Îmânın Gitmesine Sebep Olan
Şeyler
Ve dahî, îmanın, bizde bâkî kalıp
çıkmamasının şartı ve sebebi altıdır:
1-
Biz gâibe îman eyledik. Bizim îmanımız gâibedir, zâhire değildir. Zîrâ biz,
Allahü azîm-üş-şânı, gözümüzle göremedik. Lâkin görmüş gibi inandık, îman
ettik. Bundan aslâ şüphemiz yoktur.
2- Yerde ve gökte, insanda ve cinde ve meleklerde ve
Peygamberlerde, gâibi bilen yoktur. Gâibi ancak Allahü azîm-üş-şân bilir ve
dilediklerini dilediklerine bildirir. [Gâib demek, duygu organları ile veya
hesap, tecrübe ile anlaşılmıyan demektir. Gâibi ancak Onun bildirdikleri bilir.]
3- Haramı haram bilip, îtikat etmek.
4- Helâlı helâl bilip, böyle îtikat etmek.
5- Allahü azîm-üş-şânın azâbından emîn olmayıp, dâimâ
korkmak.
6- Her ne kadar günahkâr olsa da, Allahü azîm-üş-şânın
rahmetinden Ümit kesmemek.
Bu altı şeyden birisi, bir kimsede bulunmasa da, beşi
bulunsa, yâhut birisi bulunsa da, beşi bulunmasa, o kimsenin îmanı ve islâmı
sahih değildir.
Şimdi îmanı olduğu hâlde, ileride îmanının gitmesine
sebep olan şeyler kırk [40] kadardır:
1- Bid’at sahibi olmak.
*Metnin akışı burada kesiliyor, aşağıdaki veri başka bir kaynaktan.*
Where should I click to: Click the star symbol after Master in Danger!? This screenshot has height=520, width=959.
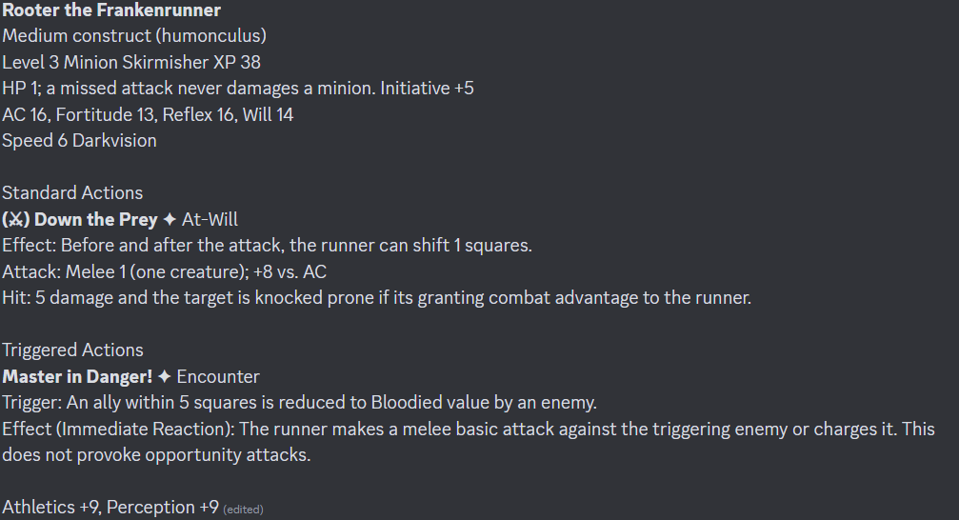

Yâni îtikadı bozuk olmak.
[Ehl-i sünnet âlimlerinin bildirdiği doğru îtikattan çok az da olsa ayrılan,
sapık veya kâfir olur. İnanması zarûrî olan şeye inanmazsa, hemen kâfir olur.
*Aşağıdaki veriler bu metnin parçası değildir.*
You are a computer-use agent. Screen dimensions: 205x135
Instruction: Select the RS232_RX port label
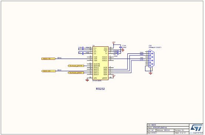point(48,71)
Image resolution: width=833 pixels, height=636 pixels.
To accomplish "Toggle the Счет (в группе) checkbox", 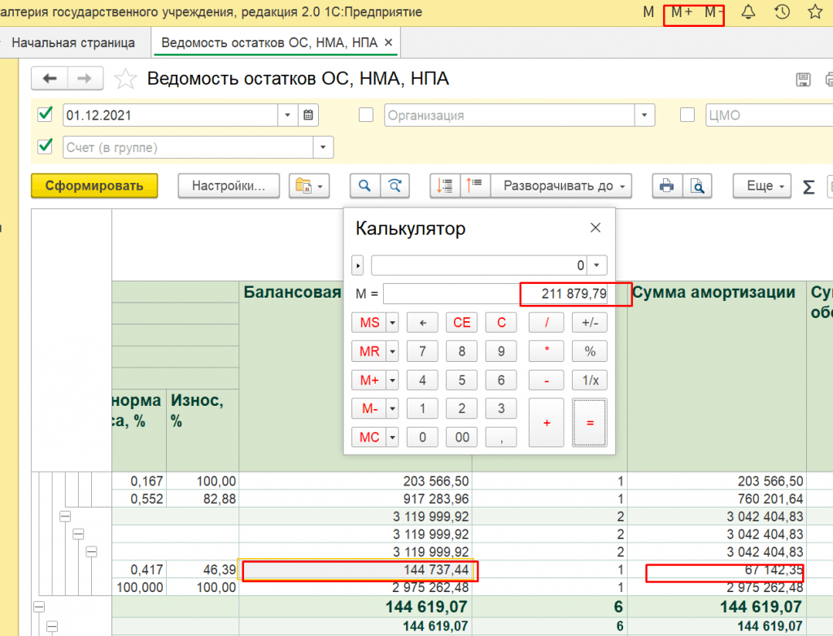I will [x=46, y=147].
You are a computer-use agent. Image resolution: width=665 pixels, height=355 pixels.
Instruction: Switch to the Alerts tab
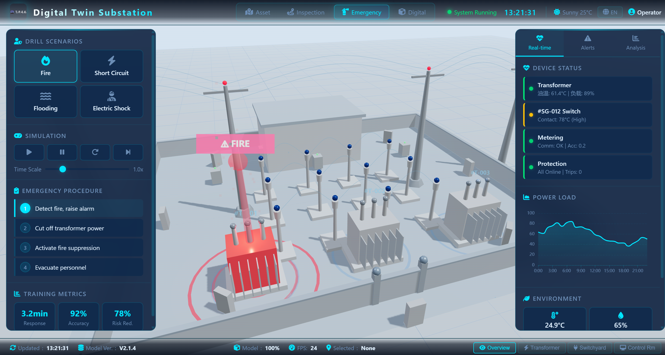click(588, 43)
İnanması zarûrî olmayan şeyi inkâr etmek (Bid’at) veya (Dalâlet) olur. Son
nefeste îmansız gitmeye sebep olur.]
2- Zayıf [şüpheli olan] îman.
3- Dokuz azasını doğru yoldan çıkarmak.
4- Büyük günah işlemeye devam etmek. [Bunun için, içki
içmemeli, müslüman hanımları ve kızları, baş, saç, baldır ve bileklerini
yabancı erkeklere göstermemelidir.]
5- Ni’met-i islâma şükrünü kesmek.
6- Âhırete îmansız gitmekten korkmamak.
7- Haksız yere zulmetmek.
8- Sünnet üzere okunan ezan-ı Muhammedîyi dinlememek.
[Böyle okunan ezana kıymet vermezse hemen kâfir olur.]
9- Anaya babaya âsî olmak. Onların islâmiyete uygun
olan, mubâh olan emirlerini sert sözle red etmek.
10- Doğru olsa bile, çok yemin etmek.
11- Namazda, rükû’da, kavmede, iki secdede ve celsede,
tâdîl-i erkânı terk etmek. Tâdîl-i erkân, tumânînet ile, yâni hiç hareket
etmeden sübhânallah diyecek kadar durmaktır.
12- Namazı önemsiz sanıp, öğrenmesine ve çoluk çocuğuna
öğretmeye önem [önem] vermemek ve namaz kılanlara mani olmak.
13- Hamr [şarap] ve fazlası sarhoş eden her içkiyi, az
da olsa, içmek. [Bira içmek de haramdır.]
14- Müminlere eziyyet etmek.
15- Yalan yere evliyâlık ve din bilgisi satmak. [Böyle,
uydurma din kitaplarını okumamalıdır.]
16- Günahını unutmak, küçük görmek.
17- Kibrli olmak, yâni kendisini beğenmek.
18- Ucb, yâni ilim ve amelim çoktur demek.
19- Münâfıklık, iki yüzlülük.
20- Haset etmek, din kardeşini çekememek.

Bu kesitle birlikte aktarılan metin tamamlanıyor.